### Problems and tasks:
1/ In the profile of Cavill, write out the text again, beginning at the words "The October 2022" and ending after "on studio politics.", with "cameo" replaced by "appearance" throughout.
2/ List every real person the profile of Cavill names, apart from Cavill himself. Leave out fictional characters.
===== Source text
The first non-American to play Superman missed Zack Snyder's casting call because he was mid-session on World of Warcraft. Snyder called back anyway. Before Man of Steel (2013), Cavill had spent a decade collecting near-misses: lost Superman in 2004 when the McG project collapsed, lost Cedric Diggory and Edward Cullen to Robert Pattinson, and got told he was too young for James Bond in 2005. Russell Crowe sent him a care package at 16 to encourage him to keep going, then ended up playing his father in the film that finally broke through.
The October 2022 double-announcement (Superman return, Witcher exit) went sideways within two months. DC's new leadership never cleared the return; James Gunn and Peter Safran told him he was out, cut his cameo from The Flash, and Gunn publicly called the whole thing 'really unfair.' Argylle (2024) cost $200 million and grossed $96 million. The Deadpool & Wolverine cameo, built entirely around his DC dismissal, played better than anything he starred in that year. He's filming Highlander with Chad Stahelski now, which suggests he's done waiting on studio politics.
==========
===== Stored data
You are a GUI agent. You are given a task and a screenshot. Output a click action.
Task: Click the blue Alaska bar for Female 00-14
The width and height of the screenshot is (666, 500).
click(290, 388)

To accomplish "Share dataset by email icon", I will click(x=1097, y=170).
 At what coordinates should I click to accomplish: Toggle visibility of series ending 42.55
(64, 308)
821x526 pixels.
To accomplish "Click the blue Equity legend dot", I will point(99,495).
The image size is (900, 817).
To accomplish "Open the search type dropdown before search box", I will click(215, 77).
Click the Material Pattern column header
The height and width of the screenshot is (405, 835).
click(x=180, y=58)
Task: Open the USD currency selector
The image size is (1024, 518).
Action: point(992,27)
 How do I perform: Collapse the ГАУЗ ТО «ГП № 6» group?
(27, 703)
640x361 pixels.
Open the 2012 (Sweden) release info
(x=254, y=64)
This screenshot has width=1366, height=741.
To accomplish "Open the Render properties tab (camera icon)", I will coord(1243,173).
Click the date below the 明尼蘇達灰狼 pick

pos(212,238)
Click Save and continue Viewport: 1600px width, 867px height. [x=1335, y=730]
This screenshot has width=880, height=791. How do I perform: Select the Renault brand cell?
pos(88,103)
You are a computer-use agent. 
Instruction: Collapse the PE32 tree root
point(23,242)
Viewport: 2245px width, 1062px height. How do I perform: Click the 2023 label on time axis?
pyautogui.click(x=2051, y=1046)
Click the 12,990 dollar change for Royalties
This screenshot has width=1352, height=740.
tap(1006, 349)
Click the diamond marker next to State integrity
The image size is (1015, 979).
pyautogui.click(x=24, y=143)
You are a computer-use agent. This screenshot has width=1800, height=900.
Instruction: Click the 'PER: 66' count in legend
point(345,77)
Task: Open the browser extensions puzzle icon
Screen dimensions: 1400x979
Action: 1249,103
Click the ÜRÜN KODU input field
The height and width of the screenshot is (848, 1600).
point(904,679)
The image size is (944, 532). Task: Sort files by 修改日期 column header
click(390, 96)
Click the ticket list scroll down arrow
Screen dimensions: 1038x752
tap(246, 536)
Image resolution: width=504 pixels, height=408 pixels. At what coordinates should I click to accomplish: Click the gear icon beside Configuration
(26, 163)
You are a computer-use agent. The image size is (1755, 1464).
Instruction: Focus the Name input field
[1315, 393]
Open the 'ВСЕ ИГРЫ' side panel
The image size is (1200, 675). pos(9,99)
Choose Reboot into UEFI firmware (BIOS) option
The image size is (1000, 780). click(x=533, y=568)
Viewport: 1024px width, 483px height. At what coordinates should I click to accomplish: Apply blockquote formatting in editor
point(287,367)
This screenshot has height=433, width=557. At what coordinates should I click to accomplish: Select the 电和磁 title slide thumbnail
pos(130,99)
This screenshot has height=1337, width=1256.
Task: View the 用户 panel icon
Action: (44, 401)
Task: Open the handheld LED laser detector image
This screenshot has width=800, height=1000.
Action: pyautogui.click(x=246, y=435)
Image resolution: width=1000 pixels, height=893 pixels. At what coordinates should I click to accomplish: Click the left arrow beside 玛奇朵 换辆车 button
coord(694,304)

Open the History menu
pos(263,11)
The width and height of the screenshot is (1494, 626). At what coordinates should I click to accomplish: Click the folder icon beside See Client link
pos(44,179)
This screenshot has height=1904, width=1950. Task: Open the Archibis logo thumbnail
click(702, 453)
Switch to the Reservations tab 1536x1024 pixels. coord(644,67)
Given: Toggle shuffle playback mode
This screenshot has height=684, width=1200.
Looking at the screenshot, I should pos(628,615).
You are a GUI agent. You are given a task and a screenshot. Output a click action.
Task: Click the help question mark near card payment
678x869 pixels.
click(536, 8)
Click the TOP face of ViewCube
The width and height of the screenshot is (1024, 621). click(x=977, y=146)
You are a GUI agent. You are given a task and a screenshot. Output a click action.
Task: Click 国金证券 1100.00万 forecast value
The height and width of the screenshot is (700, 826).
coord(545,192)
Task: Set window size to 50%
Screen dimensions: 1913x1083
==========
### Answers to the problems:
1/
The October 2022 double-announcement (Superman return, Witcher exit) went sideways within two months. DC's new leadership never cleared the return; James Gunn and Peter Safran told him he was out, cut his appearance from The Flash, and Gunn publicly called the whole thing 'really unfair.' Argylle (2024) cost $200 million and grossed $96 million. The Deadpool & Wolverine appearance, built entirely around his DC dismissal, played better than anything he starred in that year. He's filming Highlander with Chad Stahelski now, which suggests he's done waiting on studio politics.

2/
Zack Snyder
McG
Robert Pattinson
Russell Crowe
James Gunn
Peter Safran
Chad Stahelski